The new movie also has … Karen Allen! She was terrific in the underrated Starman, another nerd favorite, but semi-retired to raise kids and knit sweaters in recent years. It’s good to see her in a “big” movie again. (Starman will be an 80’s movie of the week sometime soon, Jenny Hayden). She was at Cannes when the movie premiered this week, looking as feisty as ever. Alongside another fave actress of mine, Cate Blanchett, who plays the Ninotchka-esque Soviet villain. Firecracker may get jealous when we go see it Thursday…
Raiders’ final shot of the huge warehouse full of who-knows-what is one of the most famous endings in film history. How can you top something like that? The other sequels certainly didn’t. I don’t think this one will either, but I imagine it will be a heartfelt and satisfying capper to one of the most beloved series in cinema. When I read that they had 5 films planned, part of me wishes I could go back to the 90’s and smack Spielberg and Lucas around. Did Jurassic Park need a sequel?

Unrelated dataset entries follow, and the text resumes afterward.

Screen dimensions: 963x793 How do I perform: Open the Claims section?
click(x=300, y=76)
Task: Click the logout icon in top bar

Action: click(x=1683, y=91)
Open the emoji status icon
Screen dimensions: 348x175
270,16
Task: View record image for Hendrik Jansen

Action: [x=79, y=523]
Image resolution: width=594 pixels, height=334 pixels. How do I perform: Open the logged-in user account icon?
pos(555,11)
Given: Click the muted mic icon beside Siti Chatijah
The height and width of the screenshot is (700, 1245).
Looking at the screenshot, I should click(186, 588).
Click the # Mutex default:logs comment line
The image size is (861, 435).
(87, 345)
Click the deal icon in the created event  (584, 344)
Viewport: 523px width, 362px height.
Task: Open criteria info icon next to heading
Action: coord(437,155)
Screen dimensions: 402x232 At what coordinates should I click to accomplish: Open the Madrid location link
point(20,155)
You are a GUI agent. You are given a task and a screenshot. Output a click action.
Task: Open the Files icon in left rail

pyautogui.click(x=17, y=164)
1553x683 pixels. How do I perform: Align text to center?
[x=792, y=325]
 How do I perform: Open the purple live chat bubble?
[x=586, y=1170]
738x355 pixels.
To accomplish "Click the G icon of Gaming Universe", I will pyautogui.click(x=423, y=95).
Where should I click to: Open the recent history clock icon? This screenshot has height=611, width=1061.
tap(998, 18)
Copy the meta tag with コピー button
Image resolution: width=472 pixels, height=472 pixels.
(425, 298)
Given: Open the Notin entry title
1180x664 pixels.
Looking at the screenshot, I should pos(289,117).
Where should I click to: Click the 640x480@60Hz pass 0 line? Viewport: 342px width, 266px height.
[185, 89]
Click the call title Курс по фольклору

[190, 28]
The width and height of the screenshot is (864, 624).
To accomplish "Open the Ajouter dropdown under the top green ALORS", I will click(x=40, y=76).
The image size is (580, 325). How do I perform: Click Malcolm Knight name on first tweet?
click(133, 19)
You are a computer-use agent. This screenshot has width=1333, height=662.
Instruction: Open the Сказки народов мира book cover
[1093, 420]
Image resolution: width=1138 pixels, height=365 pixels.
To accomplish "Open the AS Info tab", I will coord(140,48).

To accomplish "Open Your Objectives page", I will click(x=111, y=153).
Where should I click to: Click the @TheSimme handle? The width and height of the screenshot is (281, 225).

Then again that was Spielberg’s sappiest era, when he was putting walkie talkies in E.T., and Lucas was dreaming up the cheese-fest of the prequels. Maybe they weren’t ready to make another Indy movie then; I hope they are now, because if Indiana Jones and the Unwieldy Title is more Temple of Doom than Raiders, I will transform into The Comic Book Guy from the Simpsons and cry out “from hell’s heart I stab at thee!” from my seat before I shuffle out of the theater muttering every profanity imaginable.